Por que vens, pois, pedir-me adorações quando entre mim e ti está a Cruz ensanguentada do Calvário; quando a mão inexorável do sacerdócio soldou a cadeia da minha vida às lájeas frias da igreja; quando o primeiro passo além do limiar desta será a perdição eterna?

Mas, ai de mim! essa imagem que parece sorrir-me nas solidões do espaço está estampada unicamente na minha alma e reflete-se no céu do oriente através destes olhos perturbados pela febre da loucura, que lhes queimou as lágrimas.

(HERCULANO, Alexandre. Eurico, o presbítero. Edição crítica, dirigida e prefaciada por Vitorino Nemésio. 41ª ed. Lisboa: Livraria Bertrand, [s.d.], p. 42-43.)

O Missionário

Entregara-se, corpo e alma, à sedução da linda rapariga que lhe ocupara o coração. A sua natureza ardente e apaixonada, extremamente sensual, mal contida até então pela disciplina do Seminário e pelo ascetismo que lhe dera a crença na sua predestinação, quisera saciar-se do gozo por muito tempo desejado, e sempre impedido. Não seria filho de Pedro Ribeiro de Morais, o devasso fazendeiro do Igarapé-mirim, se o seu cérebro não fosse dominado por instintos egoísticos, que a privação de prazeres açulava e que uma educação superficial não soubera subjugar. E como os senhores padres do Seminário haviam pretendido destruir ou, ao menos, regular e conter a ação determinante da hereditariedade psicofisiológica sobre o cérebro do seminarista?

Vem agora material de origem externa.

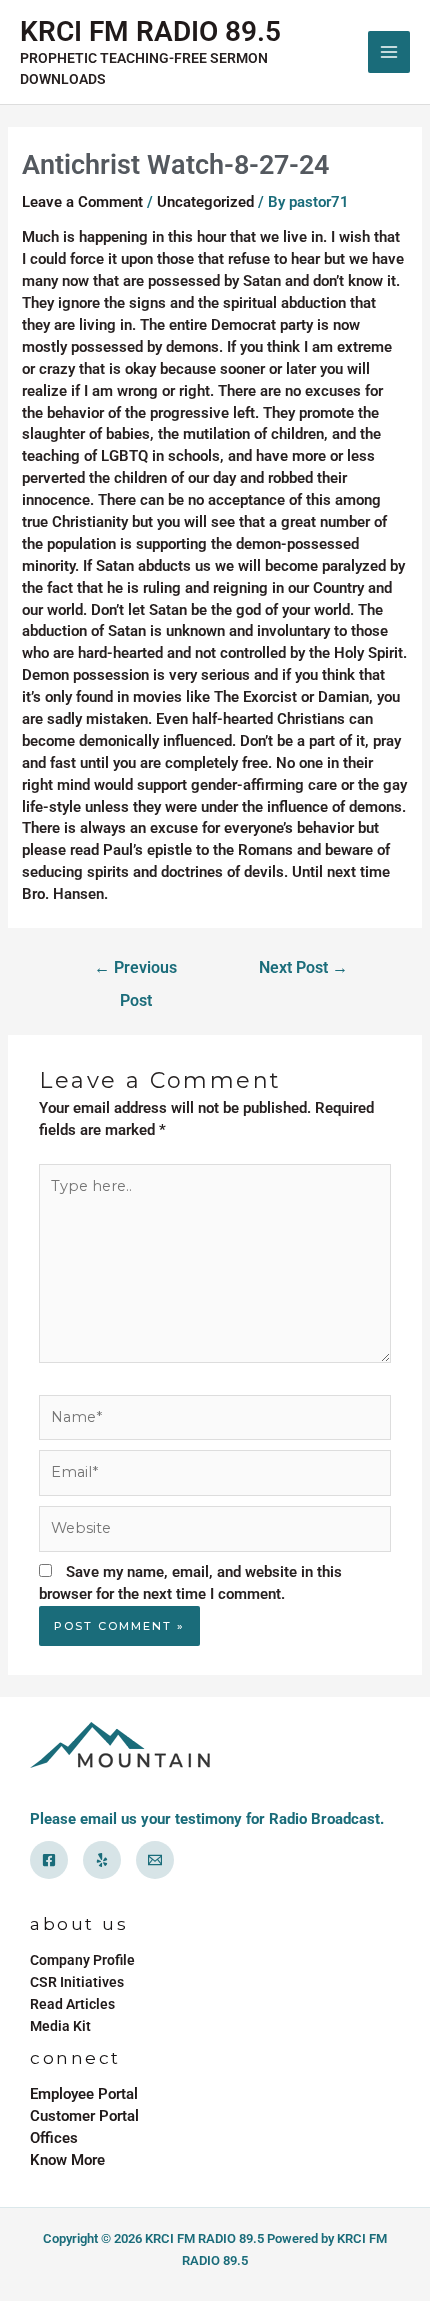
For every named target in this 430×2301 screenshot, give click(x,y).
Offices (54, 2138)
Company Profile (82, 1960)
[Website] (215, 1533)
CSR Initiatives (77, 1982)
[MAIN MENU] (389, 52)
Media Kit (60, 2026)
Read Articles (72, 2004)
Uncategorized (205, 202)
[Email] (155, 1860)
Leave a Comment (82, 202)
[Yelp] (102, 1860)
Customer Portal (84, 2116)
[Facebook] (49, 1860)
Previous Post (135, 973)
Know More (67, 2160)
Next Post (303, 968)
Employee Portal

Dando-lhe uma grande cultura de espírito, mas sob um ponto de vista acanhado e restrito, que lhe excitara o instinto da própria conservação, o interesse individual, pondo-lhe diante dos olhos, como supremo bem, a salvação da alma, e como meio único, o cuidado dessa mesma salvação. Que acontecera? No momento dado, impotente o freio moral para conter a rebelião dos apetites, o instinto mais forte, o menos nobre, assenhoreara-se daquele temperamento de matuto, disfarçado em padre de S. Sulpício. Em outras circunstâncias, colocado em meio diverso, talvez que padre Antônio de Morais viesse a ser um santo, no sentido puramente católico da palavra, talvez que viesse a realizar a aspiração da sua mocidade, deslumbrando o mundo com o fulgor das suas virtudes ascéticas e dos seus sacrifícios inauditos. Mas nos sertões do Amazonas, numa sociedade quase rudimentar, sem moral, sem educação... vivendo no meio da mais completa liberdade de costumes, sem a coação da opinião pública, sem a disciplina duma autoridade espiritual fortemente constituída... sem estímulos e sem apoio... devia cair na regra geral dos seus colegas de sacerdócio, sob a influência enervante e corruptora do isolamento, e entregara-se ao vício e à depravação, perdendo o senso moral e rebaixando-se ao nível dos indivíduos que fora chamado a dirigir.

Esquecera o seu caráter sacerdotal, a sua missão e a reputação do seu nome, para mergulhar-se nas ardentes sensualidades dum amor físico, porque a formosa Clarinha não podia oferecer-lhe outros atrativos além dos seus frescos lábios vermelhos, tentação demoníaca, das suas formas esculturais, assombro dos sertões de Guaranatuba.

(SOUSA, Inglês de. O missionário. São Paulo: ática, 1987, p. 198.)

A leitura dos dois textos detecta a presença de certos recursos estilísticos, como por exemplo o da anáfora, que consiste na repetição de um mesmo vocábulo ou locução no início de duas ou mais orações ou frases seguidas. Releia ambos os textos e, a seguir,

  1. a) Apresente um exemplo, extraído de qualquer dos dois textos, em que se revele o recurso da anáfora;

  2. b) Aponte o efeito expressivo mais relevante, patente nesse exemplo, do emprego da anáfora.